The Private Amelia Earhart

On a clear day in January 1921, a tall, slender young woman -- wearing brown breeches, high laced boots and a brown jacket -- walked miles down a dusty highway to a weedy airfield surrounded by vegetable farms south of Los Angeles. Amelia Earhart -- well groomed, with a library book on aerodynamics tucked under her arm -- would have stood out in any crowd, according to her flying instructor. She was a loner -- her high school yearbook dubbed her "the girl in brown who walks alone" -- but she was also a leader, a bookish tomboy who was more fun and adventurous than anyone else and who threw herself at experience, especially the wildly exciting kind. She also had her inner "deeps," private wells of emotion and sharp sensitivities that she felt profoundly but seldom shared.

Photo of Amelia Earhart. Courtesy of The Schlesinger Library, Radcliffe Institute, Harvard UniversityCourtesy of The Schlesinger Library, Radcliffe Institute, Harvard University.

Drawing from Amelia Earhart’s private photos and letters, Susan Wels introduces readers to a woman who was much more than a daring pilot in her illustrated biography, "Amelia Earhart: The Thrill of It" (Running Press, ’09).

Among Wels’ revelations about the American icon of aviation: She was a poet who wrote dozens of verses, including a poem titled "Courage" that First Lady Eleanor Roosevelt kept in her desk. Earhart was also a photographer, hospital worker, truck hauler, fashion designer, student of science, social worker and mechanic. She refused to live her life on anyone else’s terms; before she married publisher George Palmer Putnam in 1931, Earhart told him that she wouldn’t abide by the "medieval code of faithfulness."
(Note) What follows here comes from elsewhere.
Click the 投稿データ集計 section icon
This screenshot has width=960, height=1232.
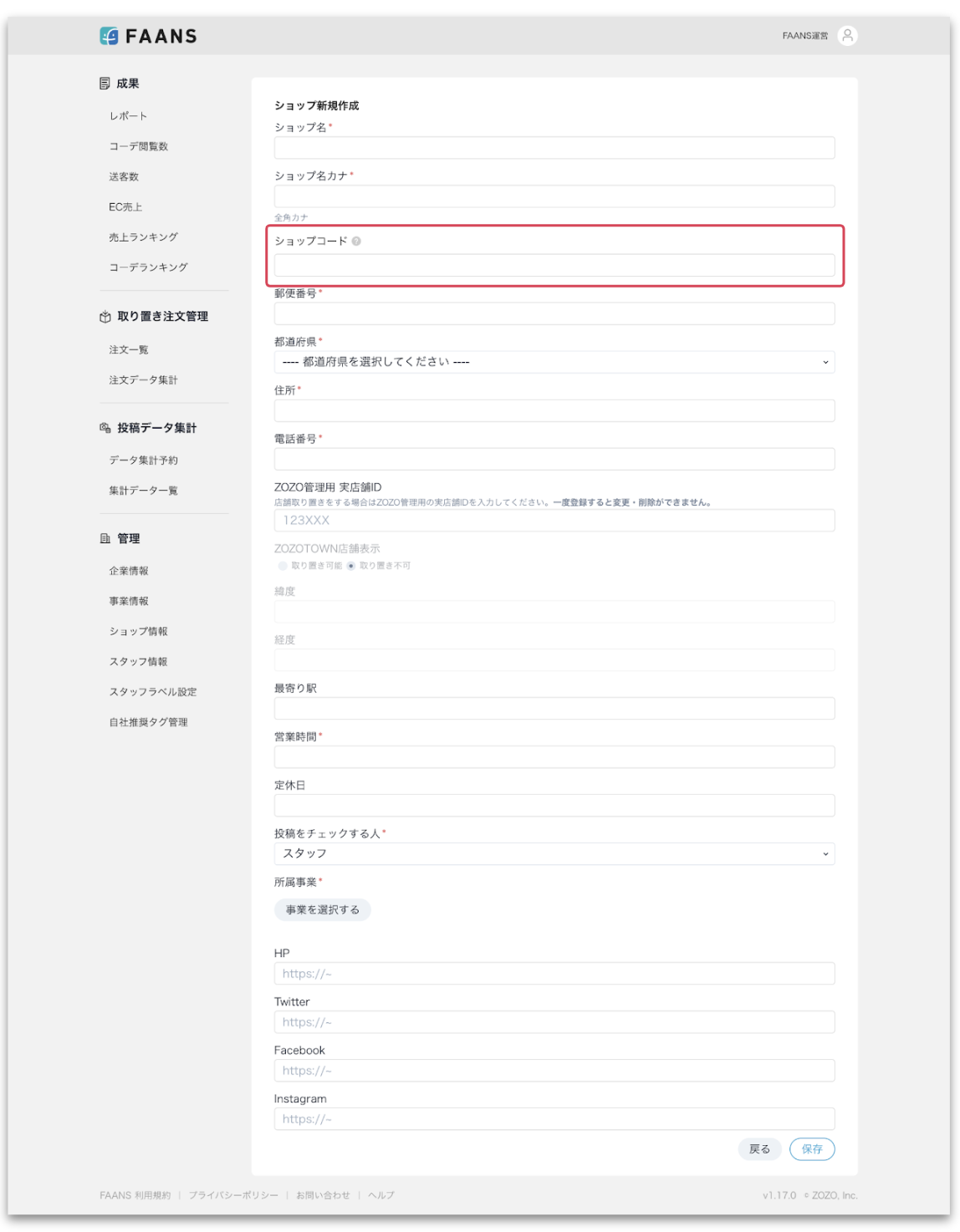[x=105, y=428]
Image of a monoplane with the caption "Across the Atlantic with Amelia Earhart" Photo from Wischmann's XXX Chewing Gum, Brooklyn, New York.Photo from Wischmann's XXX Chewing Gum, Brooklyn, New York.

Wels, who is finishing her thesis in preparation for her graduate degree in history, credits SF State Professors Mary Felstiner and Barbara Loomis with inspiring the project. The program’s training in archival research helped her at Purdue and Harvard universities, where she studied Earhart’s documents, including the last letter she sent home in case she didn’t return. In it, Earhart described her life "as a grand trip." When she took to the air for the last time on June 1, 1937, the aviator, Wels points out, never felt better: "She was flying forward, toward a destiny of her own making. It was her choice, and she was happy to live -- or die -- with the consequences."